◆ **Saved data entries**:
━━━━━━━━━━━━━━━━━━━━

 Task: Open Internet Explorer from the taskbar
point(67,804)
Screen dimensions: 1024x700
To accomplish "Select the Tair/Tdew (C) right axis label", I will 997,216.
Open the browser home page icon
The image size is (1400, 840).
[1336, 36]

━━━━━━━━━━━━━━━━━━━━

◆ **TASK TO COMPLETE**: Could you reproduce every one of the records above, line for line, with no changes?

◆ **RESULT**:
 Task: Open Internet Explorer from the taskbar
point(67,804)
Screen dimensions: 1024x700
To accomplish "Select the Tair/Tdew (C) right axis label", I will 997,216.
Open the browser home page icon
The image size is (1400, 840).
[1336, 36]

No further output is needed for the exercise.